A strong believer in the value of public education, Markus says, “What I’ve been watching these past 20 years is the shrinking public school system here in Detroit. There’s about a hundred schools left, and all these schools on the list to be closed unless they raise their test scores. Data is everything in the eyes of some people who never walk into these schools. But there’s a kind of intelligence that I’m trying to address, and that I hope this book will highlight, that can’t be measured.”
Markus brims with stories about inner city kids who come to his class beaten down by the hardships of their young lives, thinking they have nothing left to offer. But they often find their voice, and healing, through creative writing. Markus had a student who spoke with a stutter but read his poetry aloud without missing a beat.
“Talking to these students and listening to these students speak about their experience and the things that they write about and find joy in, and even write their way through experiences that for many are very difficult - to me that is more the North Star that I think we should be looking at rather than these standardized tests,” says Markus.
Just like many students, Markus says too many good teachers burn out when forced to use rigid curriculums that are barren of creativity and unmoved by individual pace.
“I watch more and more really gifted teachers leave the vocation because, basically, they are just forced out,” he says. “There are so many amazing teachers who get so tired by the whole process by which they are judged that they just say, ‘I’m done.’ And they go find something else to do.”

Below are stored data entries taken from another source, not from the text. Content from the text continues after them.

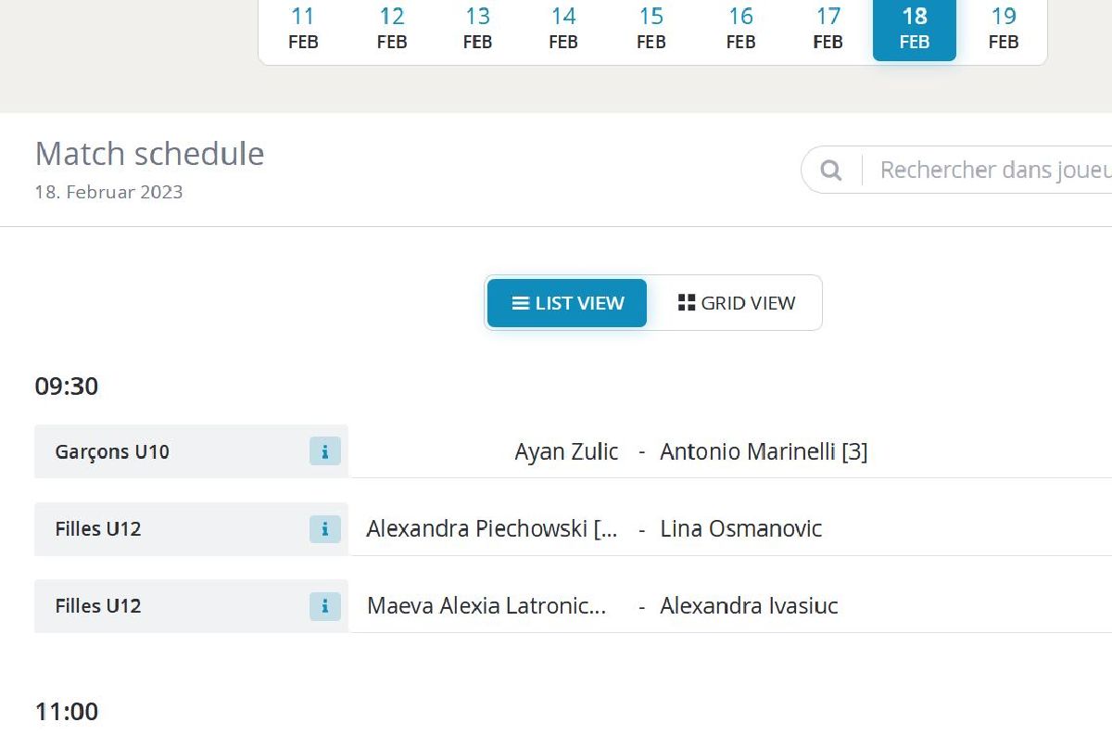This screenshot has width=1112, height=735.
Task: Click the search magnifier icon
Action: tap(831, 171)
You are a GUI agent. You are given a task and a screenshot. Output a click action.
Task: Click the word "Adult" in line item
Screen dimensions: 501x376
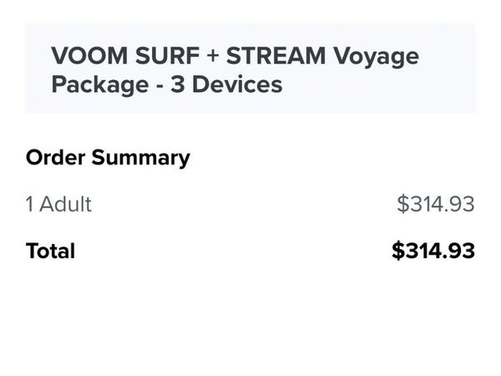pyautogui.click(x=65, y=204)
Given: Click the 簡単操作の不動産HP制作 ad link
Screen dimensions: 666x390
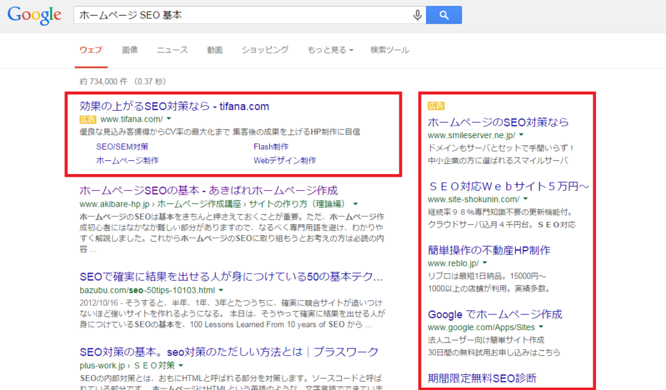Looking at the screenshot, I should click(x=489, y=250).
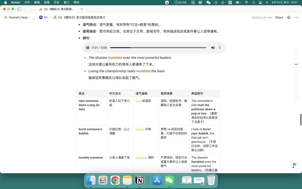Mute the audio player volume
The height and width of the screenshot is (189, 302).
click(213, 48)
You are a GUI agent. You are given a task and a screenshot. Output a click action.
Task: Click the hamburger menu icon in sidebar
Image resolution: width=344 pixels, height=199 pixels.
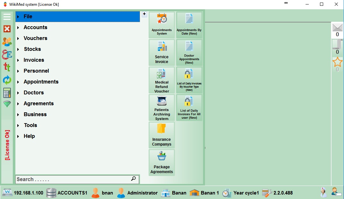[x=7, y=17]

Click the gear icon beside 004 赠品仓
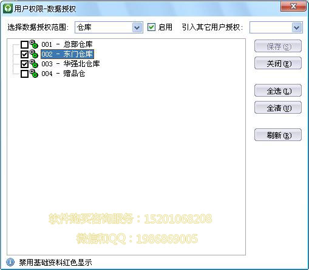coord(33,74)
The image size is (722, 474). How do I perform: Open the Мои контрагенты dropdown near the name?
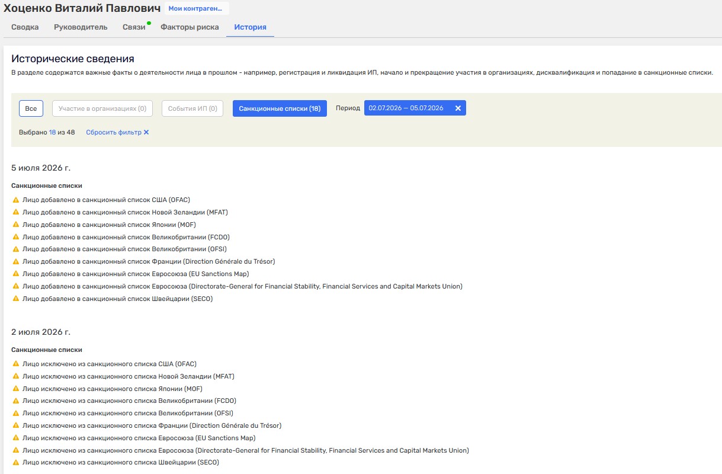point(195,9)
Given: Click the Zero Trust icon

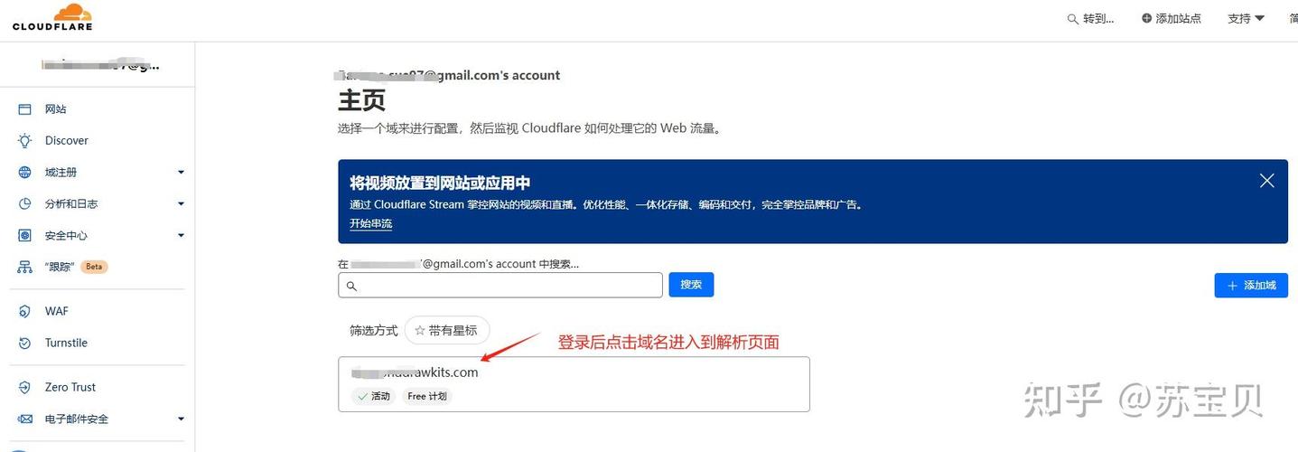Looking at the screenshot, I should pos(25,388).
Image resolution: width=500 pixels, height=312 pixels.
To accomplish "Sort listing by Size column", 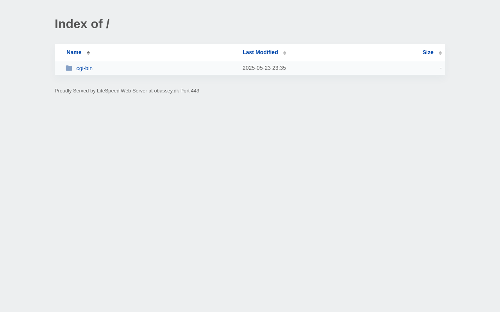I will point(428,52).
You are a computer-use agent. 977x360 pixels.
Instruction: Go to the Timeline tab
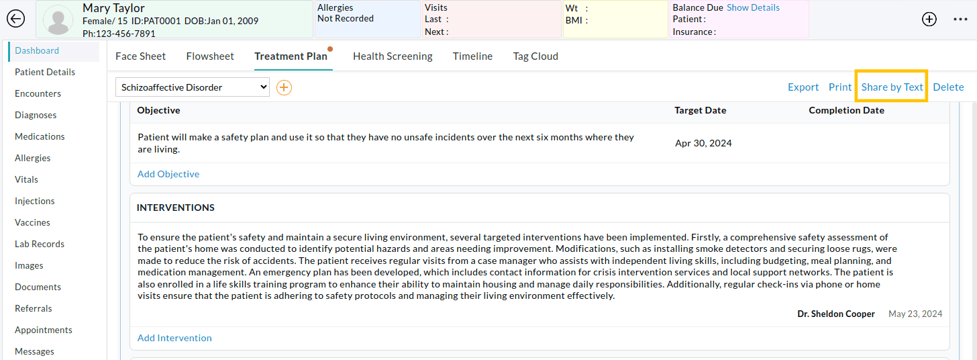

Markus says he survives the challenges of a confining system by working outside of it, as a guest teacher with the InsideOut Literary Arts Project in Detroit. He has been a writer-in-residence there since it started in 1995. Markus teaches at all levels, moving from school to school, from elementary grades to universities.
His best advice to working with stressed kids who may on occasion act out in the classroom: be kind. Kindness, he says, goes a long way. Kindness and poetry.
“In a poem, they can find success. And through that success, they find that confidence that is crucial to any of us being successful in the world.”
Peter Markus is also the author of the novel Bob, or Man on Boat, as well as several other books of short fiction, including We Make Mud and The Fish and the Not Fish. He also teaches creative writing at Oakland University.